## [ENTRIES PROVIDED]

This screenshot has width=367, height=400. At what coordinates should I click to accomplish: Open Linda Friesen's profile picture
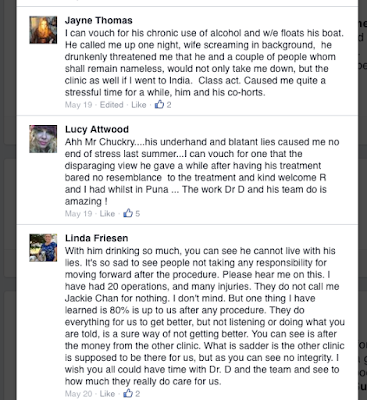coord(43,248)
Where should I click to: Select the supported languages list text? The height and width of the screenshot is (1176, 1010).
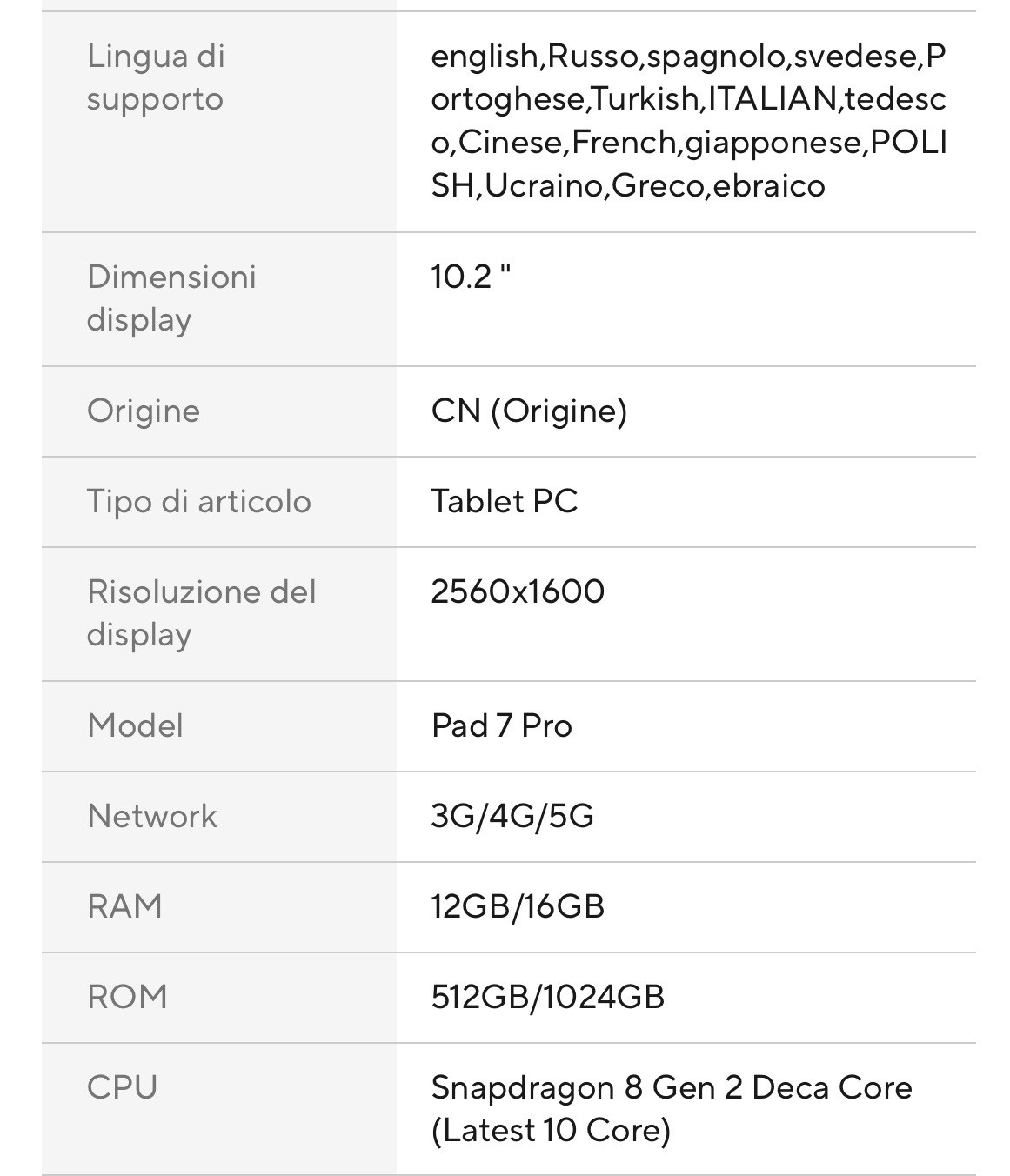tap(688, 121)
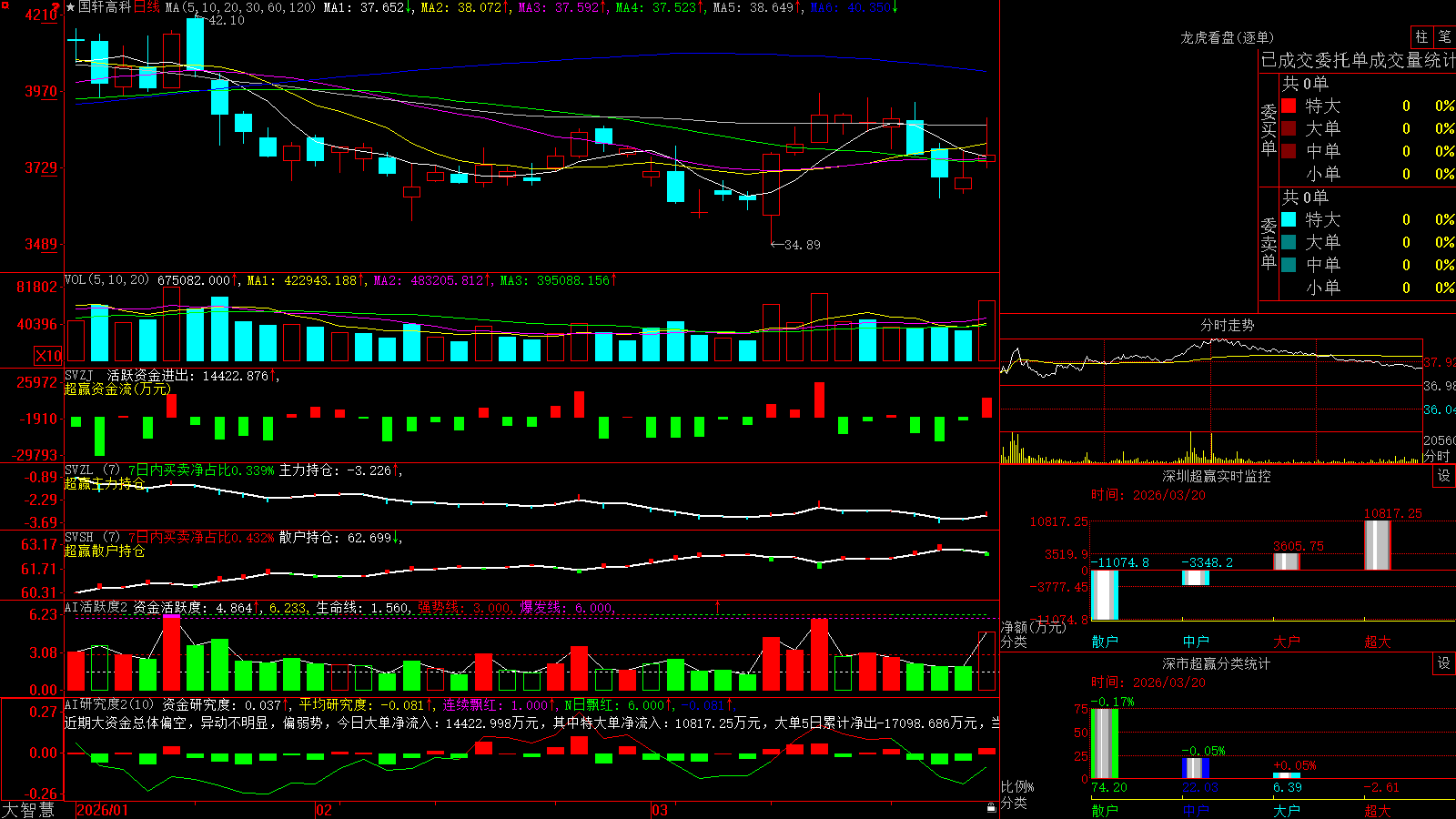This screenshot has height=819, width=1456.
Task: Click the red question mark icon
Action: (x=56, y=7)
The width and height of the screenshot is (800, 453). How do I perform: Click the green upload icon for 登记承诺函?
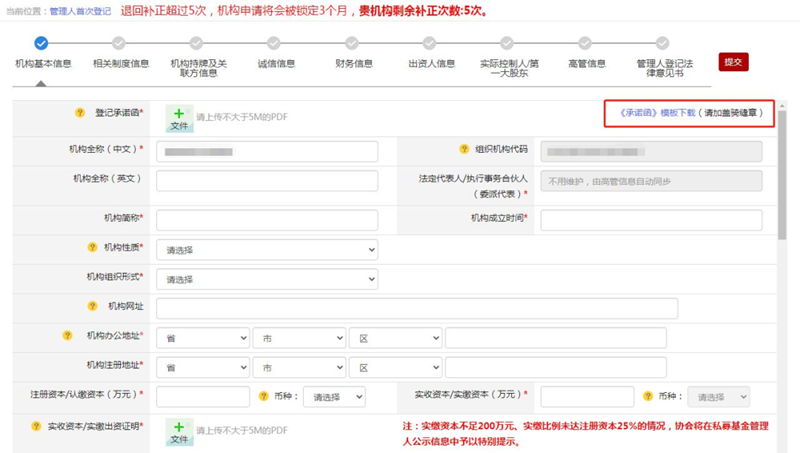[179, 119]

## [TASK TO COMPLETE]
Give the records above again verbatim, pictures omitted.

## [EXPECTED ANSWER]
This screenshot has width=367, height=400. At what coordinates should I click to accomplish: Open Linda Friesen's profile picture
coord(43,248)
Where should I click to: Select the supported languages list text? The height and width of the screenshot is (1176, 1010).
tap(688, 121)
This screenshot has height=819, width=1456.
Task: Click the red question mark icon
Action: (x=56, y=7)
The width and height of the screenshot is (800, 453). How do I perform: Click the green upload icon for 登记承诺函?
[179, 119]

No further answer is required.